JAKARTA, (ERAKINI) - Operasi pencarian dan pertolongan (SAR) korban bencana tanah longsor di Kecamatan Cisarua, Kabupaten Bandung Barat, diperpanjang selama tujuh hari ke depan.
Perpanjangan operasi SAR tersebut sejalan dengan penetapan status tanggap darurat bencana selama 14 hari oleh Pemerintah Kabupaten Bandung Barat.
Kepala Basarnas Marsekal Madya TNI Mohammad Syafii mengatakan, keputusan memperpanjang operasi SAR diambil setelah dilakukan evaluasi bersama Forum Koordinasi Pimpinan Daerah (Forkopimda) Kabupaten Bandung Barat.
“Operasi SAR akan terus dilanjutkan selama masih ada harapan untuk menemukan korban. Kami mohon doa agar cuaca tetap bersahabat sehingga pencarian sisa korban dapat berjalan maksimal,” ujar Syafii, Sabtu (31/1/2026).
Pada pelaksanaan operasi SAR hari ketujuh (H+7), tim SAR gabungan berhasil menemukan lima bodypack di area worksite A1 dan A2. Syafii menambahkan, kondisi cuaca relatif kondusif sejak pagi hingga sore hari sehingga mendukung proses pencarian.
Hingga hari ketujuh operasi SAR, total sebanyak 60 bodypack telah berhasil dievakuasi. Sementara itu, 20 bodypack lainnya masih dalam proses pencarian.
“Sejak hari pertama hingga hari ketujuh operasi SAR, kami telah mengevakuasi 60 bodypack.

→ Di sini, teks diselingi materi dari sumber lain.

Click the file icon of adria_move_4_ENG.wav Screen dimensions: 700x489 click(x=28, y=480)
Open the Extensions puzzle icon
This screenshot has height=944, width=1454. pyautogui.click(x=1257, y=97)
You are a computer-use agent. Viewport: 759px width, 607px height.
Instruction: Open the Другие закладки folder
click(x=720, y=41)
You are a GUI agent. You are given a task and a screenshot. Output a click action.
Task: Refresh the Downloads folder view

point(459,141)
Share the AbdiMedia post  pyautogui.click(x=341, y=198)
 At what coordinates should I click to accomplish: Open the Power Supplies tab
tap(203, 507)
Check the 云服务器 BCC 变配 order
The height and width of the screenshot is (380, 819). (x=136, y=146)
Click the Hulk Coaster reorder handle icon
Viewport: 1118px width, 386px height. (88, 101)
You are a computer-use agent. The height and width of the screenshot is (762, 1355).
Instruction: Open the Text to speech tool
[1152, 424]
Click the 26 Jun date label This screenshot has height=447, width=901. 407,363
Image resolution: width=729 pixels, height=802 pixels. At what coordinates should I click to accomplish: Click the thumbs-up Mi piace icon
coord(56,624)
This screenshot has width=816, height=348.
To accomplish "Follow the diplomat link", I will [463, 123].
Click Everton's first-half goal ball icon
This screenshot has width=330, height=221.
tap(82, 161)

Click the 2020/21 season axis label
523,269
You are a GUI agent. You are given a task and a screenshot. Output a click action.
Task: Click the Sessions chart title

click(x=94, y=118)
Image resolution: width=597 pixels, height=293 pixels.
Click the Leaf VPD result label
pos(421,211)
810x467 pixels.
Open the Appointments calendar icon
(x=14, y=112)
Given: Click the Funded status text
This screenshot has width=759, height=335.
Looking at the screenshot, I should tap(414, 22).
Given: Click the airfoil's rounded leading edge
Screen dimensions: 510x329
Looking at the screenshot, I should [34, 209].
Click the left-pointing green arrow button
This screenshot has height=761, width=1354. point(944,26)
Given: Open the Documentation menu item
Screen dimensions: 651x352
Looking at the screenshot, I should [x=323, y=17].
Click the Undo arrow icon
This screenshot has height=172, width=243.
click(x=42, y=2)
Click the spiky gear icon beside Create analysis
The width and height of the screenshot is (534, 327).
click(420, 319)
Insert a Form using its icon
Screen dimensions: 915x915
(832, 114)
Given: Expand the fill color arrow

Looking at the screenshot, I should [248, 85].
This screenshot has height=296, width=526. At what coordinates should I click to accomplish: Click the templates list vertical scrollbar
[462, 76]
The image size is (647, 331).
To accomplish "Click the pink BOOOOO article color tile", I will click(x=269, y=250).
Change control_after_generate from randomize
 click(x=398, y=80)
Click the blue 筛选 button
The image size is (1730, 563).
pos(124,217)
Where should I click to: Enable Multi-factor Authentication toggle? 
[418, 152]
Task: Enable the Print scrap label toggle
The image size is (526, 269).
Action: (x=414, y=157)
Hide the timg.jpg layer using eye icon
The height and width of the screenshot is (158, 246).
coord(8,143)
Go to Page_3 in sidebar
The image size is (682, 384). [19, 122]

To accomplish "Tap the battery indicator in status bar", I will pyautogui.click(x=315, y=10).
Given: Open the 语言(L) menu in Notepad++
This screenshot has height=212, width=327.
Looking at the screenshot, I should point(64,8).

Masih ada 20 korban yang terus kami upayakan untuk ditemukan,” kata dia.
Sementara itu, Pemerintah Kabupaten Bandung Barat mengalokasikan anggaran sebesar Rp 7,3 miliar dari pos Belanja Tidak Terduga (BTT) APBD untuk penanganan darurat bencana longsor di Desa Pasirlangu.
Incident Commander (IC) Bencana Longsor Pasirlangu, Ade Zakir, menjelaskan bahwa anggaran tersebut difokuskan pada tiga klaster penanganan bencana, yakni bidang kesehatan melalui Dinas Kesehatan, bidang sosial melalui Dinas Sosial, serta penanganan kebencanaan melalui Badan Penanggulangan Bencana Daerah (BPBD).
“Status darurat bencana telah ditetapkan selama 14 hari. Penetapan masa darurat maupun penambahan anggaran akan dievaluasi setelah masa tanggap darurat berakhir,” ujarnya.